> Work order:
Transcribe exactly the stretch of lines beginning at the one containing "Click the 6.00 price axis label" and closing with the last line of the entries below. Omit images.

> Data for this exercise:
════════════════
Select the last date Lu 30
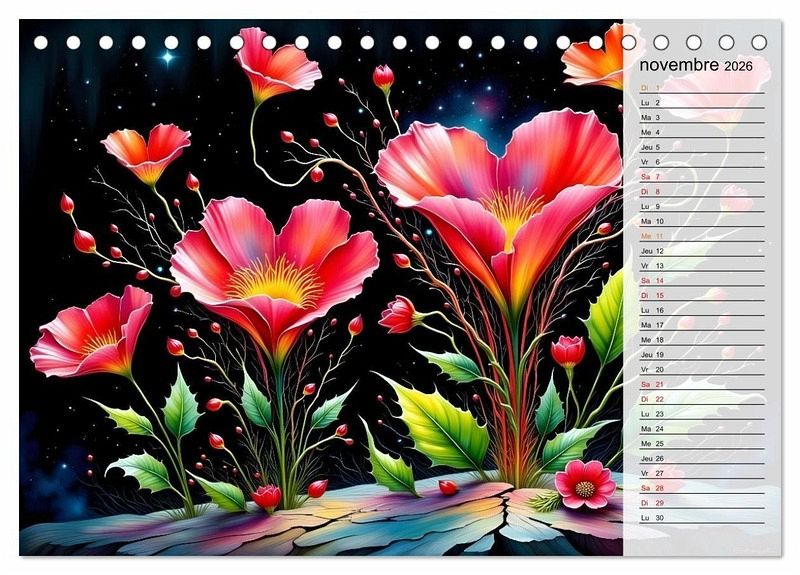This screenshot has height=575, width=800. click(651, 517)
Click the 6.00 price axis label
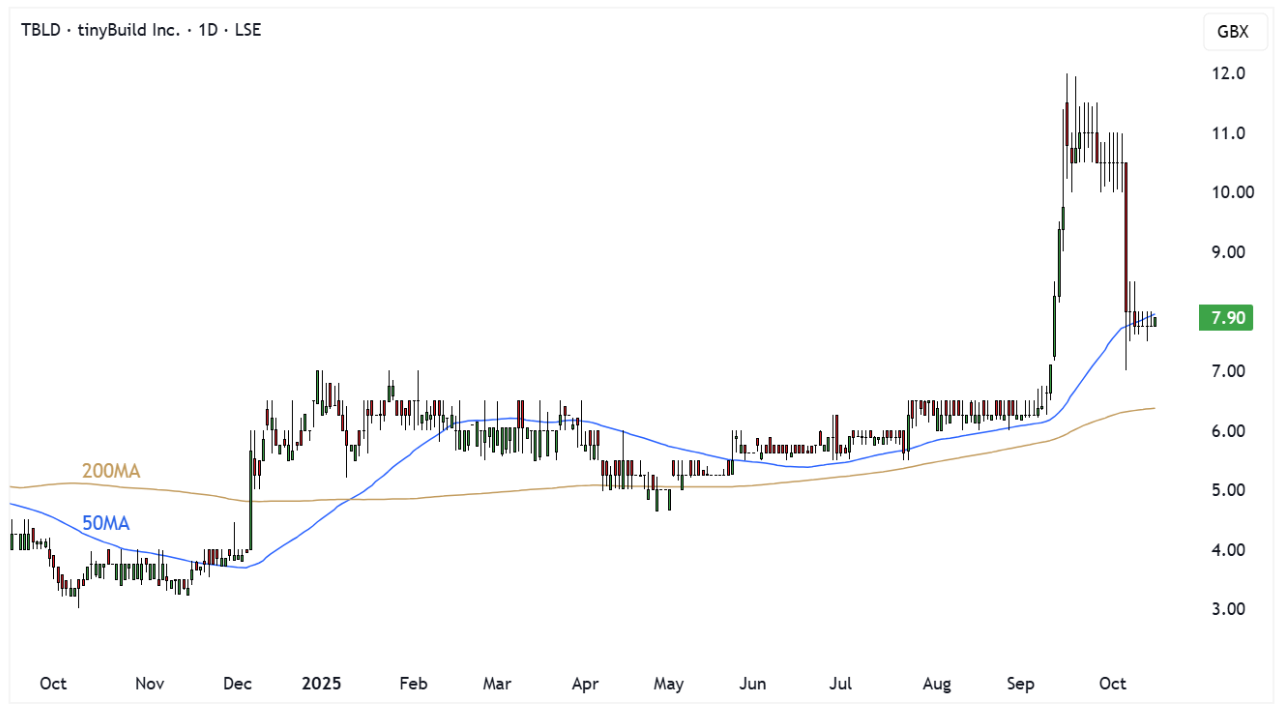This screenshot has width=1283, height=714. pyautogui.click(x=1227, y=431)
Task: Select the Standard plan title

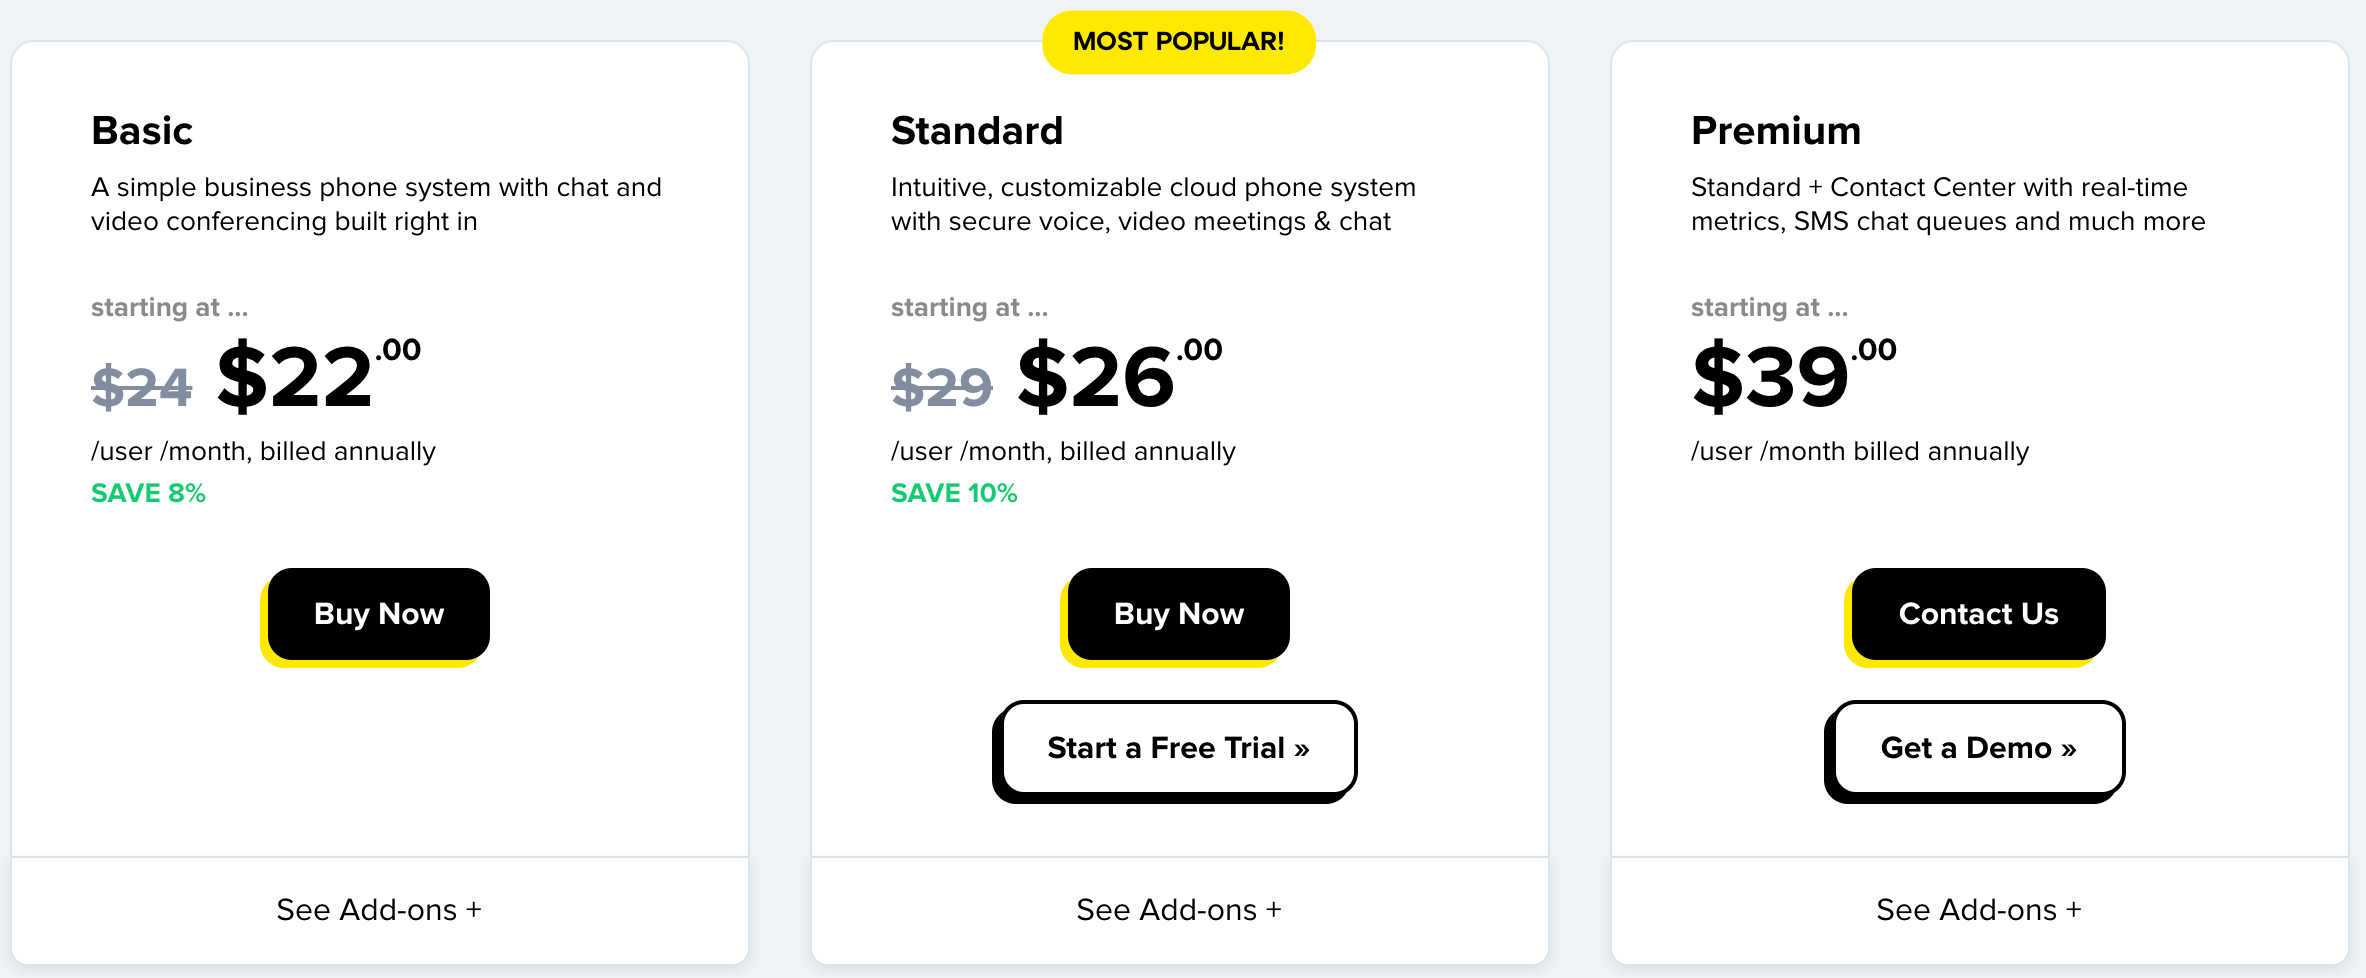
════════════════
> Result of the task:
Click the 6.00 price axis label
This screenshot has width=1283, height=714. pyautogui.click(x=1227, y=431)
Task: Select the Standard plan title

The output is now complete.